Monday, June 08, 2015

Managing Docker images with tags

When you build Docker images many times, you will find it is very necessary to manage images with tags.
If you build an image without a tag, the default tag 'latest' is created automatically.
docker build -t company/myimage .
The complete name is company/myimage:latest

When you need to update a new version of company/myimage, you don't need to create an image company/myimage_v2. You should create an image with the same name and a new tag.
docker build -t company/myimage:v2 .
And set it latest
docker tag -f company/myimage:v2 company/myimage:latest

So your new image has two tags: v2 and latest. When you start a container based on company/myimage, company/myimage:latest will be used.

Saturday, May 30, 2015

Docker Tricks and Tips

Recently I deployed my node.js app, Redis, Postgres, Nginx with Docker and wrote a tutorial. I want to share you with some tricks and tips about Docker.
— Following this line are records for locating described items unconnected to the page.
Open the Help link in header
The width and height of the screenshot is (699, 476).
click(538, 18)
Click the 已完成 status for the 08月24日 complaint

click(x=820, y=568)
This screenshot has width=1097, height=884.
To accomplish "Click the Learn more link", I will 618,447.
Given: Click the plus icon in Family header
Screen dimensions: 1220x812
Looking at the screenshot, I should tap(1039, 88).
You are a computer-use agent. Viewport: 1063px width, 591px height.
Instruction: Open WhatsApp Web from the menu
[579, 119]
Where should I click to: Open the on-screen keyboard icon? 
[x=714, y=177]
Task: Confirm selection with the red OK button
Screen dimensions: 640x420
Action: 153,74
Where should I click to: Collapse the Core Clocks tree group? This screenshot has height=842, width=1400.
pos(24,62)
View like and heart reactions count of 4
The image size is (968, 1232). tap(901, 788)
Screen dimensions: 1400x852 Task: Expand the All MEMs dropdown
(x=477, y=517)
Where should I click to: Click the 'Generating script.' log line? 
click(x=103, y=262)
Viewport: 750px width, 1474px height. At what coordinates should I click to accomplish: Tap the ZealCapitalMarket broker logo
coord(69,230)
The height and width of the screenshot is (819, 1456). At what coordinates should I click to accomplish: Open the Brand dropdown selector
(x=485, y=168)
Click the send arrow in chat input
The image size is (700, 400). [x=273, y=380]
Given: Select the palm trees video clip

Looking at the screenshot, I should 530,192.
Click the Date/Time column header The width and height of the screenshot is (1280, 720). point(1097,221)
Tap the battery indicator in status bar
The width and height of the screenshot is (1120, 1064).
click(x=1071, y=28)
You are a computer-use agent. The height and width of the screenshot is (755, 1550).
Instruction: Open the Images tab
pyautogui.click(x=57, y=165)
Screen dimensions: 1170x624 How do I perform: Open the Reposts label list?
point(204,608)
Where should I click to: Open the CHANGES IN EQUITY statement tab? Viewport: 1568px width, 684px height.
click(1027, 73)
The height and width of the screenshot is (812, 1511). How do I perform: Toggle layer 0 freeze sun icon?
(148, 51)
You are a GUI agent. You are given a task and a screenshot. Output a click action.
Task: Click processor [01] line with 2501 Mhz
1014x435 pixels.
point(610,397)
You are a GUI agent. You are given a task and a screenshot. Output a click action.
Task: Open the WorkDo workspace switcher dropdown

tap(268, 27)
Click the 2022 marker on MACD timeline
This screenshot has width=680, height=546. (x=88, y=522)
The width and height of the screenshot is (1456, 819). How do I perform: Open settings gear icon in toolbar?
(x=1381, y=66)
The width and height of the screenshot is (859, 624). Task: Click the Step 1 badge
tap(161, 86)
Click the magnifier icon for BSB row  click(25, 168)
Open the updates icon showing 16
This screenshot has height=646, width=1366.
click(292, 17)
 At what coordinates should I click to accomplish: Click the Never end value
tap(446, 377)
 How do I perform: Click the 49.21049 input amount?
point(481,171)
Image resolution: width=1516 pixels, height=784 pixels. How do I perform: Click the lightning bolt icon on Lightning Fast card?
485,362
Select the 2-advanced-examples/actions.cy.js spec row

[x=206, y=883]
Choose Debian as the base image.

Debian image is much smaller than other OS images. It is recommended in Docker's official best practices. A problem is the packages in Debian apt are not always latest. I think Debian only likes the very stable versions. You may need to spend some time installing the proper packages.

Choose the same base image for all your own images.

If your images are based on the same base image, it will save you a lot of disk spaces. Your images share the same base image on disk.

Build images for each step.

If your node.js app needs to access Redis, Postgres, you'd better create a Redis client image, a Postgres client image, a node.js image, and your app image. Each image is based on the previous one. If you have 2 node.js app, you don't need to install Redis, Postgres clents, node.js again, just use the node.js image as the base.

Put your important data at the host instead of the container.

If a container is deleted, all files in the container will be deleted too. Use volume for the important data.

Be very careful with the image whose Dockerfile has VOLUME.

If you use this image without providing a folder of the host, the container will create a volume at /var/lib/docker/vfs/dir/. When the container is deleted, that volume will not be deleted automatically. If big data is stored there, it will use up your disk space. You can install this useful tool https://github.com/cpuguy83/docker-volumes on your host to find and remove the dangling volumes.

You can run docker without sudo.

# Add theuser to docker group to run docker as a non-root user
# MUST logout and re-login to let it effective
usermod -aG docker theuser

Delete the unnecessary files in the Dockerfile to save disk space.

For example,


FROM myredisclient


RUN apt-get update \


 && apt-get install -y wget \


 && echo 'deb http://apt.postgresql.org/pub/repos/apt/ wheezy-pgdg main' >> /etc/apt/sources.list.d/pgdg.list \


 && wget --no-check-certificate --quiet -O - https://www.postgresql.org/media/keys/ACCC4CF8.asc | apt-key add - \


 && apt-get update \


 && apt-get install -y --force-yes postgresql-client \


 && apt-get clean \


 && apt-get autoremove \

 && rm -rf /var/lib/apt/lists/*

Friday, May 29, 2015

Restoring/Backing up Postgres Database in a Docker Container

In the previous tutorial, I show you how to deploy a web app, Redis, Postgres, Nginx with Docker. This post shows you how to restore and backup Postgres database which is running in a Docker container. You can get all source code at https://github.com/vinceyuan/DockerizingWebAppTutorial.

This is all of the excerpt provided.